Mistake: Not using templates or smart phrases
Typing the same instructions manually 20 times a day is a rookie move.
You should have templates for:
- Non‑urgent response expectations
- Refill policies (how often, what’s needed)
- “This needs a visit” redirection
- After‑hours and emergency instructions
- Common chronic disease follow‑up advice (hypertension, diabetes, etc.)
| Category | Value |
|---|---|
| Week 1 | 0 |
| Week 2 | 30 |
| Week 3 | 75 |
| Week 4 | 120 |
Again, those are illustrative, but the pattern is real: once you build sane templates, your mental load drops. And your messages get safer and more consistent.
7. Forgetting Privacy, Security, and Documentation Traps
You think you’re being helpful. Plaintiff attorneys think you’re building their case file.
Mistake: Discussing other people’s info in the thread
Classic scenario:
- Spouse messages about the patient from their own portal account
- Parent messages about an adult child
- Sibling messages “on behalf of” cognitively impaired patient
You reply with detailed medical info. To the wrong chart. Or the wrong legal entity.
If the message is in the wrong patient’s portal chart, do not dump PHI into it.
You can respond with:
For privacy and safety, I’m limited in what I can discuss in this message. I recommend [patient name] send a message through their own portal account or call our office so we can confirm permissions and talk by phone.
Yes, it feels clunky. No, you don’t want to explain to compliance why you shared lab results in someone else’s record.
Mistake: Letting portal threads become your only documentation
Your thought process should live in the chart, not be buried in a scrolling message thread.
If you give significant clinical advice via the portal, do this:
- Create (or link to) a chart note
- Summarize: what they reported, your assessment, your plan, and follow‑up instructions
- Reference the portal message in the note if needed
Think forward: Will you be able to understand what you did 18 months from now? If not, it’s not documented enough.
8. Ignoring Your Own Red Flags
Last category is about you.
There are warning signs that your current portal workflow is unsustainable. Ignoring them is how people end up quitting, getting disciplined, or both.
Red flags:
- You’re spending >1–2 hours most evenings on messages.
- Your first thought when you see a portal notification is dread.
- You catch yourself speed‑answering without really reading.
- You’ve sent a reply and immediately thought, “That wasn’t safe.”
- You’re behind on documentation because you’re buried in messages.
If you see this pattern, the mistake is pretending it’s individual “time management” failure. It’s not. It’s a system issue that requires system fixes.
What you can do:
- Track your messaging time for 2–4 weeks (rough estimate is fine).
- Categorize messages: admin vs clinical vs refill vs FYI.
- Bring data to leadership.

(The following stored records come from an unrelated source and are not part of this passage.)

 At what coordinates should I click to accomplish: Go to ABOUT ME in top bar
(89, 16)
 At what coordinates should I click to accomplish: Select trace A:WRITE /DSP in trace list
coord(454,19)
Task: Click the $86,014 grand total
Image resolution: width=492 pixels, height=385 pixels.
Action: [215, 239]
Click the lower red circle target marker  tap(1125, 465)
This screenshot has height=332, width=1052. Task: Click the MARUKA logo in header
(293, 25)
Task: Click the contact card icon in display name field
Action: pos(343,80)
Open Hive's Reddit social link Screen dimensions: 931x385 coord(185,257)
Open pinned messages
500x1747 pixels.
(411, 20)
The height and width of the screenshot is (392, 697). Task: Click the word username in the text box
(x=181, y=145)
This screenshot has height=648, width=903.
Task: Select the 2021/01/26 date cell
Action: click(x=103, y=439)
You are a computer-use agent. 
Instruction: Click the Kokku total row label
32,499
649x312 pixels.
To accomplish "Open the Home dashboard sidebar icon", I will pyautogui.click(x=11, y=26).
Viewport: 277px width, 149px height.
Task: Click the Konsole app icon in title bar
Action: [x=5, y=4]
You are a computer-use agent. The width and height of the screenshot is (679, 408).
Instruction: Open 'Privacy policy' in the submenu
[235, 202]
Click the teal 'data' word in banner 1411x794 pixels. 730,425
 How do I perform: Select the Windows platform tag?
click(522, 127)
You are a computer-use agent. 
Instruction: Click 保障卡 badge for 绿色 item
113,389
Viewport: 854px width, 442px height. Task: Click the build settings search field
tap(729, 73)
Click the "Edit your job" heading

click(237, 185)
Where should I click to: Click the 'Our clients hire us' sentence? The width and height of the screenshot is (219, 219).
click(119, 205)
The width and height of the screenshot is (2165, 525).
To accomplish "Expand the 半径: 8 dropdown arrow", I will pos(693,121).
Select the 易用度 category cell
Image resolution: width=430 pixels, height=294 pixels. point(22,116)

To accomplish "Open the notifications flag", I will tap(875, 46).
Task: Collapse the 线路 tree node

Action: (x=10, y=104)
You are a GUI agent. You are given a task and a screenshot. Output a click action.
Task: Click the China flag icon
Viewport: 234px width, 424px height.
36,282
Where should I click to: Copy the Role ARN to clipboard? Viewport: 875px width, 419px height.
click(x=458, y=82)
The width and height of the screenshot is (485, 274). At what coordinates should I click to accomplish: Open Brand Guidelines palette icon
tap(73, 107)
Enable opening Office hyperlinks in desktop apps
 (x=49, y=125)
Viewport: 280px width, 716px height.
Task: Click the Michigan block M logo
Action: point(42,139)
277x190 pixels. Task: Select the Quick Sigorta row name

And be specific: “I’m spending X hours weekly on tasks we could move to staff templates or nurse protocols.”
They may ignore you at first. Don’t make the mistake of dropping it. Burnout is expensive. Turnover is expensive. Leadership usually understands those numbers.
Key Takeaways
- The portal is not a casual chat app. Every message is part of the medical record and must be treated with clinical, legal, and safety awareness.
- Do not let on‑call coverage quietly expand into 24/7 free telehealth through the portal. Set and enforce boundaries—for yourself and for patients.
- Complex, urgent, or high‑risk issues do not belong in asynchronous messaging. Use visits and phone calls, and build team‑based triage systems that protect both patients and you.